I just got back from an incredible vacation with my husband, and I am so proud of myself for holding onto these photos as long as I have. This has to be my favorite photoshoot to date.
There are a lot of patterns that make me excited, but none of them even compare to polka dots. My LOVE for polka dots has never wavered– I am a die hard fan, now add some pink and tulle and I am SOLD.
Guess what! I added pink and tulle. Understand now why I said this was my favorite?
Now I want you to take a moment and look at this photo.
Whenever I go through edits of photoshoots, I notice which pictures my husband says are his favorite. One common trait I find, is that flaring double chin. Like the picture above, he always says he loves how happy I look and that I look beautiful. The more and more I look at it, the more I see what he sees. At first, all I saw was double chin, but I’m working on seeing beauty in myself.
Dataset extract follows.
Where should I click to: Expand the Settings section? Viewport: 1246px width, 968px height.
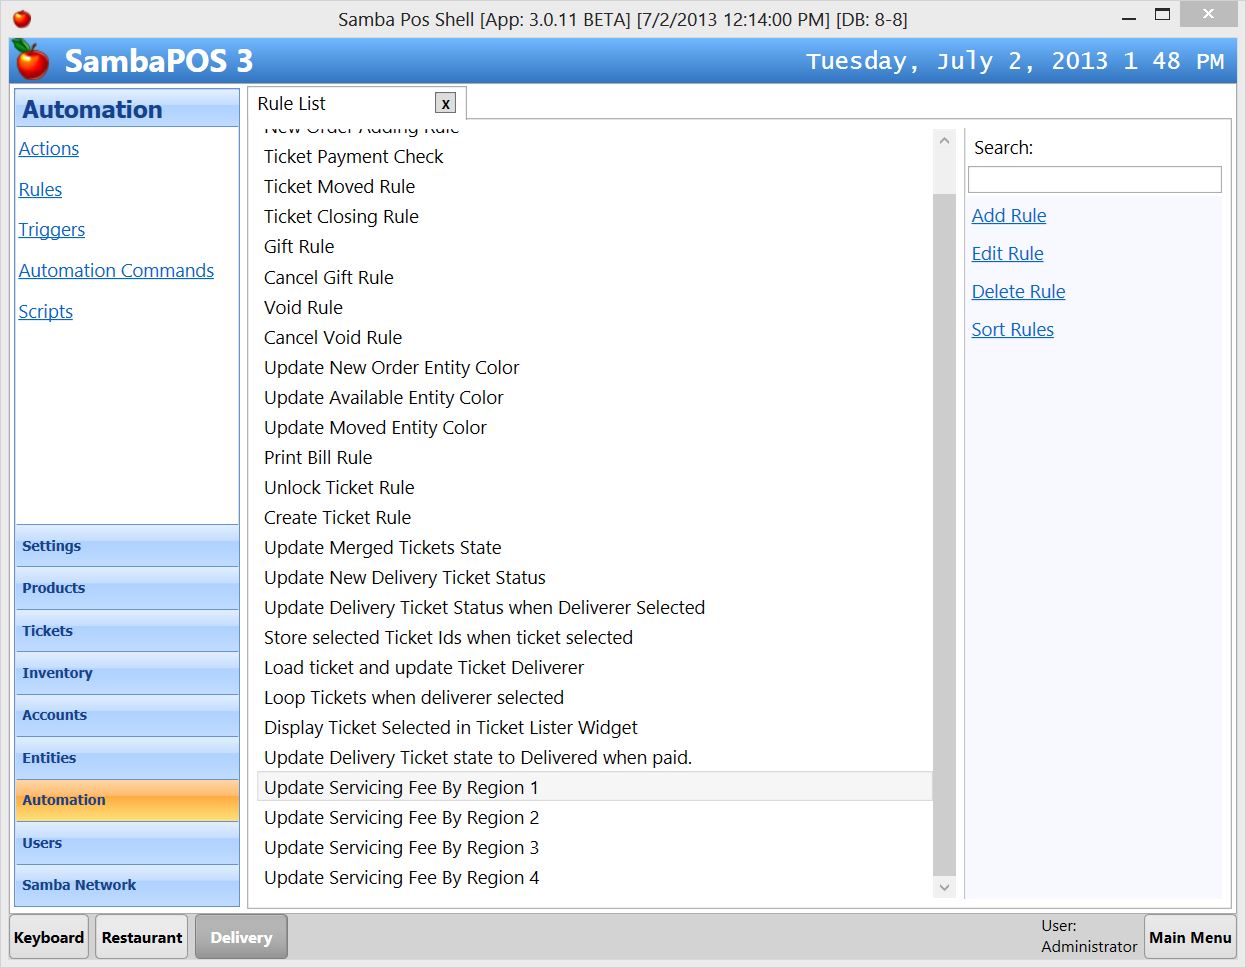[x=126, y=546]
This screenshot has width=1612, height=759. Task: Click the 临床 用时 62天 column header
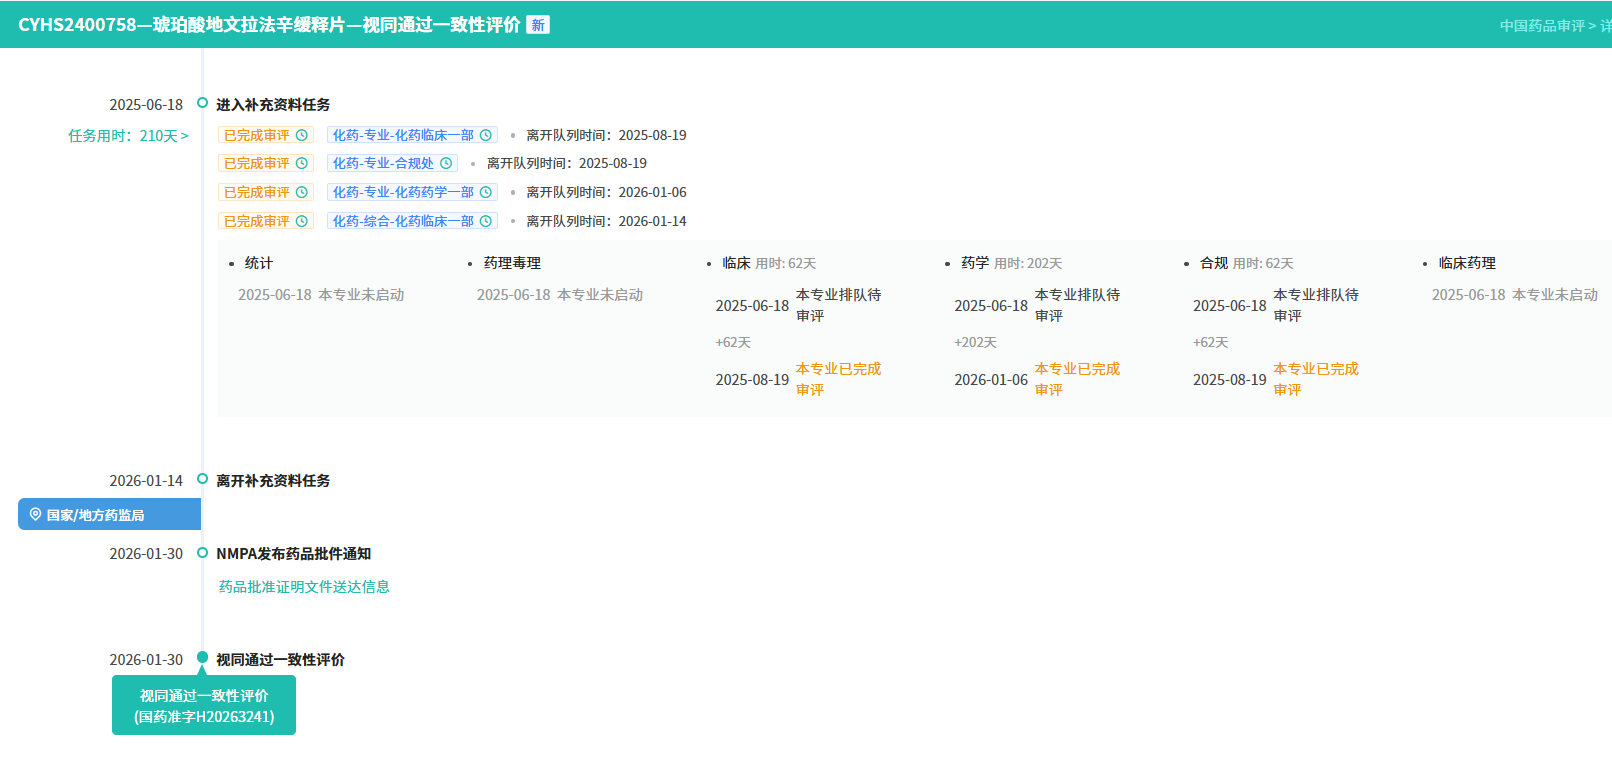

We are all too critical of our own appearances.
I know that, but sometimes I worry that what I see, everyone else probably sees too. My Flintstone feet, my larger than life head, my round rolled stomach, and flaring double chin– these observations seem so real to me. I mean, they are real, but why do I feel like they make me so unattractive and unappealing?
I don’t know the answer, but I do know that the more I look at other woman showing off their unique selves– the more I begin to accept my unique self.
I’m hoping that sharing some of my photos that make me feel less than, will help make other woman feel empowered to do the same.
Even if it doesn’t, I’m glad that at least I am getting something out of it.